Fontana: La fascia d'età 20-29 è quella maggiormente a rischio

Il rapporto percentuale tra i tamponi effettuati e casi positivi riscontrati nell'intera regione Lombardia è salito al 4,97 per cento, mentre nelle scorse settimane ha oscillato in maniera costante tra l'1 e il 2 per cento. Ma in questo caso a differenza di quanto accadeva nei mesi scorsi quando nel pieno dell'emergenza Coronavirus le province maggiormente colpite risultavano essere quelle di Brescia e Bergamo, in questo inizio di seconda ondata il capoluogo lombardo sembra essere diventato la città maggiormente a rischio. Lo sa bene il sindaco di Milano Beppe Sala che proprio nei giorni scorsi ha fatto appello ai cittadini affinché continuino a rispettare le norme anti Covid che riguardano l'utilizzo della mascherina, il distanziamento sociale e soprattutto l'igiene continua delle mani. Ammonimento ripetuto anche dal governatore della regione Lombardia Attilio Fontana che ha chiesto soprattutto ai più giovani di tenere alta l'attenzione perché secondo quanto emerso dai dati, se a marzo e aprile i contagi erano maggiormente diffusi nella fascia d'età over 65, questa volta è la fascia 20-29 quella con il maggiore rischio di poter contrarre il virus.

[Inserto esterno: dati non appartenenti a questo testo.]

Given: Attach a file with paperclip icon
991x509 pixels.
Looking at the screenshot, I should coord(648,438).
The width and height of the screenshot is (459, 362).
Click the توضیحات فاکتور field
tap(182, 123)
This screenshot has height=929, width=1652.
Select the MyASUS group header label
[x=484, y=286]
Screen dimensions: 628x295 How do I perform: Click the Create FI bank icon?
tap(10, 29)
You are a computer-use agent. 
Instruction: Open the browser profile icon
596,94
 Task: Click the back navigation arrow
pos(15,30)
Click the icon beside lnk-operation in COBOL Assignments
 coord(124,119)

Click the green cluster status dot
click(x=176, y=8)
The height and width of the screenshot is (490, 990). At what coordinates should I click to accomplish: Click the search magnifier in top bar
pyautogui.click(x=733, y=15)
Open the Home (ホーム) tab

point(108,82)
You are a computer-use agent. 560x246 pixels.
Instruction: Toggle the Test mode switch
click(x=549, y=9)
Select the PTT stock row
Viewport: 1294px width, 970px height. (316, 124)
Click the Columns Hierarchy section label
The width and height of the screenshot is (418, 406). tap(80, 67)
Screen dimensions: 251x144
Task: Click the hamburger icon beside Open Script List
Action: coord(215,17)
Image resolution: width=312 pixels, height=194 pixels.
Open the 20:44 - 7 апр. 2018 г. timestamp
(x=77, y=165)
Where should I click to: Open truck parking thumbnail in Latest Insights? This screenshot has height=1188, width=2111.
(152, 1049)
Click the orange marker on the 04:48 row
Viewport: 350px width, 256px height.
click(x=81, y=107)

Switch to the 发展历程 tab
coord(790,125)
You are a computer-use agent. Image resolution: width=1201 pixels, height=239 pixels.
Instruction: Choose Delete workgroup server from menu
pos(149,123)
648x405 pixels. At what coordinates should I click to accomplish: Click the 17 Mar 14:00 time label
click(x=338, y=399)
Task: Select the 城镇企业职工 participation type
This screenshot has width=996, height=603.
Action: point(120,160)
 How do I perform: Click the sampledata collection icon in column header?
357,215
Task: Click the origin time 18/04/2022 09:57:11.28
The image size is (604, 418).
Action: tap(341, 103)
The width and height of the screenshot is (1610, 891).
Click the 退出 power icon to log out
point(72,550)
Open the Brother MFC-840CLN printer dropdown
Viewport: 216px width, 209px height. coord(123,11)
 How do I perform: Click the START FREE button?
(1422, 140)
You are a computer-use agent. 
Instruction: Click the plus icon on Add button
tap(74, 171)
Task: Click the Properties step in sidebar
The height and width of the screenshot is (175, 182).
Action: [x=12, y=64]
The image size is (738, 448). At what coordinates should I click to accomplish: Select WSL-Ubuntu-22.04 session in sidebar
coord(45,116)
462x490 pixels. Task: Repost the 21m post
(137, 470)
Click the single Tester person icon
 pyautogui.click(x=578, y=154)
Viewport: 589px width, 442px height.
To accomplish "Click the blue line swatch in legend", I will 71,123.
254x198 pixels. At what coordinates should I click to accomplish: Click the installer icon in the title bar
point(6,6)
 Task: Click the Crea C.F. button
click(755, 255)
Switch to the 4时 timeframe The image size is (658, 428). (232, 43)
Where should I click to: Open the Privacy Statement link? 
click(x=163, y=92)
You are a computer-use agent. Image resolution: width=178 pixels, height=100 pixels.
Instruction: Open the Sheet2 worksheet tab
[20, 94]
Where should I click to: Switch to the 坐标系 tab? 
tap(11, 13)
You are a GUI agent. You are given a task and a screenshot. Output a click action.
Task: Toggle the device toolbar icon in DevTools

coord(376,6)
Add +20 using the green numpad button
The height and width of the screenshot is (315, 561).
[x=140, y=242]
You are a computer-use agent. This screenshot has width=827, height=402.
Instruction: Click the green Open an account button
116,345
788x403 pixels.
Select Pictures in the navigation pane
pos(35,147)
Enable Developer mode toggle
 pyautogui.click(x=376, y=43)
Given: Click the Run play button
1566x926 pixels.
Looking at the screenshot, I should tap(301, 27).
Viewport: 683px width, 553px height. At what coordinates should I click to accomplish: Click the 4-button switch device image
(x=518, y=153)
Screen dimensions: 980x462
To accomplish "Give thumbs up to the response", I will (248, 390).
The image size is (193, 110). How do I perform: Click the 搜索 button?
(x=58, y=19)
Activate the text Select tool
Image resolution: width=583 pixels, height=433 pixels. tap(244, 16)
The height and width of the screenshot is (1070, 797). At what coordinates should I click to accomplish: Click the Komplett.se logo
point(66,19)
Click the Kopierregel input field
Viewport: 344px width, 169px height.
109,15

Sala assicura maggiori controlli nei luoghi della movida milanese

Un tema strettamente legato a diversi fattori, come quello della ripresa delle attività lavorative e scolastiche, e anche quella di un abbassamento dell'attenzione tra i giovani che hanno ripreso a uscire, incontrarsi, fuori e dentro casa. Per questo uno degli interventi messi in campo dal primo cittadino riguarda il maggiore controllo da parte della polizia dei luoghi della cosiddetta movida: nessuna chiusura dei locali ma evitare assembramenti e soprattutto far sì che tutti indossino mascherine e rispettino il distanziamento sociale. "Il contesto urbano è favorevole alla diffusione del contagio – spiega il direttore sanitario dell’Ats Vittorio Demicheli – e con questi numeri in accelerazione del 10-15 per cento al giorno rischiamo di andare verso complicazioni anche nell’intercettare i nuovi casi".